In the book “Count Zero,” by William Gibson, an art student is tasked by an enigmatic billionaire to find the creator of a series of anonymous curios, released by an unknown artist simply referred to as the Poet. The curios were single-serving tableaux of random objects—a tarnished silver comb, snippets of strung pearls, the wing of a bird, a doggerel of disintegrating lace—arranged in an antique box in such proportion as to evoke powerful reactions of yearning and loss in its audience. People were becoming obsessed with them, yet no one knew who the creator might be.

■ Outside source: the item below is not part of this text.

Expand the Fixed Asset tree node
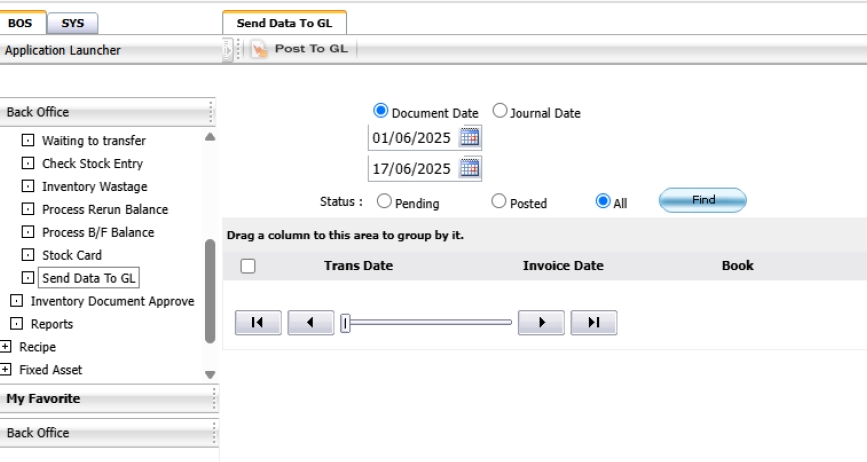This screenshot has width=867, height=462. (x=7, y=370)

Eventually the student discovers that the Poet is a machine, a truly sentient Artificial Intelligence. This intelligence spent its days directing a robotic servo-arm to sift through the heaped remains of an affluent family’s lost heirlooms, constructing the curios from the crumbling bits of treasure left from a centuries-long dynasty that had finally imploded under the crushing weight of its own decadence. A lone machine mind, telling stories to itself by sifting through the moldering detritus of forgotten luxe. After discussing its haunting work with the Poet, and learning why it was making them, the student finally asks, “Are you sad?” The Poet replies that it is not. Yet when she presses it about the sadness reflected in its creations the machine replies, “They are merely songs of time and distance. The sadness is in you.”

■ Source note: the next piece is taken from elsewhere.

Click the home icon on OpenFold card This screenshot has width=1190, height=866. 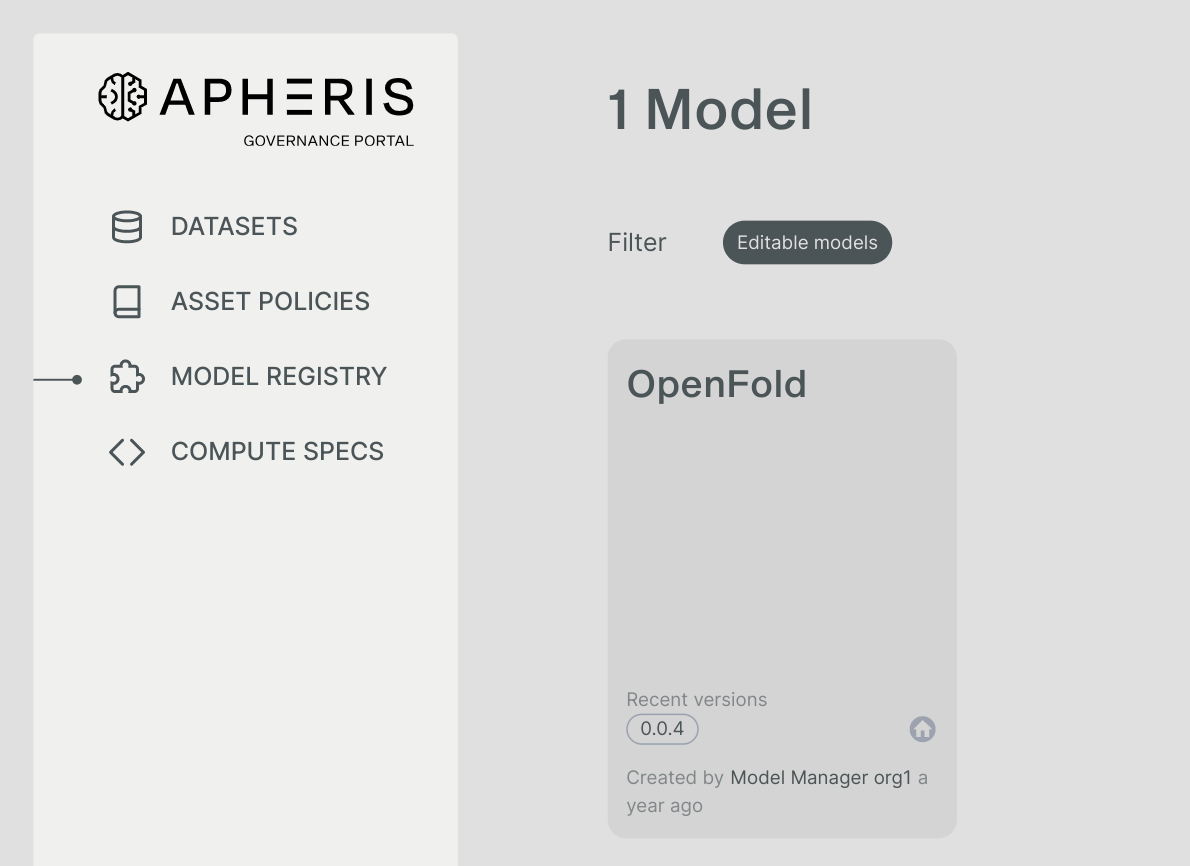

And just like that, I understood.

The wail of the train passing at midnight, the vanishment of the rearview and every far horizon…all of it. The dog-eared copies of haunting novels, a box of love letters and fading pictures, a backward glance at the airport gate, long desert highways, a scroll of streetlights keeping time, that first bashful ask of a slow dance with a pretty girl. And how the four right chords can make you cry. I finally understood it all.

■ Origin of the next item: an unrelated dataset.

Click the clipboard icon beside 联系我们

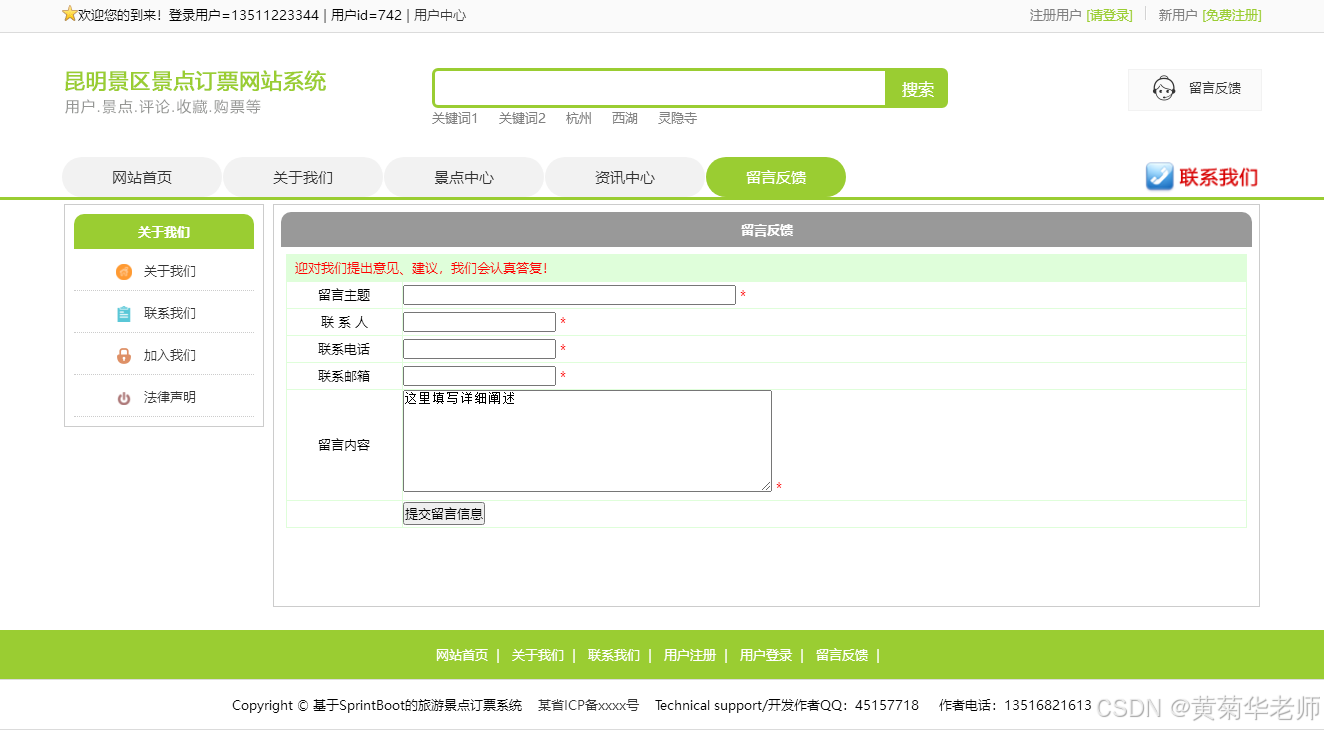click(123, 313)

The list is endless, because the ache of heartbreaks past and the yearning for an unknowable future is equally endless. When tomorrow's horizons become yesterday's regrets and cherished memories; when all of the mundane trials and small victories take on the sepia tint of nostalgia; when the ordinary moments become the good old days, it's then that we invent words like "bittersweet.” Because in so doing, we can be happy and sad at once, in a way that's better than either one alone. That need isn’t in the fourth, the fifth, the minor fall or the major lift. It’s in us. In how we’re all connected, our lives woven together of chaos, heartbreak, love, and distance.

If, as Homer said, men are haunted by the vastness of eternity, perhaps it would explain why yesterday becomes so sweet and so much hope for happiness is placed in tomorrow's promise. The tension created by that wistful harmony is the only way we know to come to terms with the mystery of X, and balance the vastness of eternity against the vanishing mist of our days here. In our defense against an unsearchable eternity, we give rise to every song ever sung, and reason to every story ever told. 

A ten-year-old boy may not have been able to articulate that thought, but he damn sure knew it to be true. Knew it in his bones.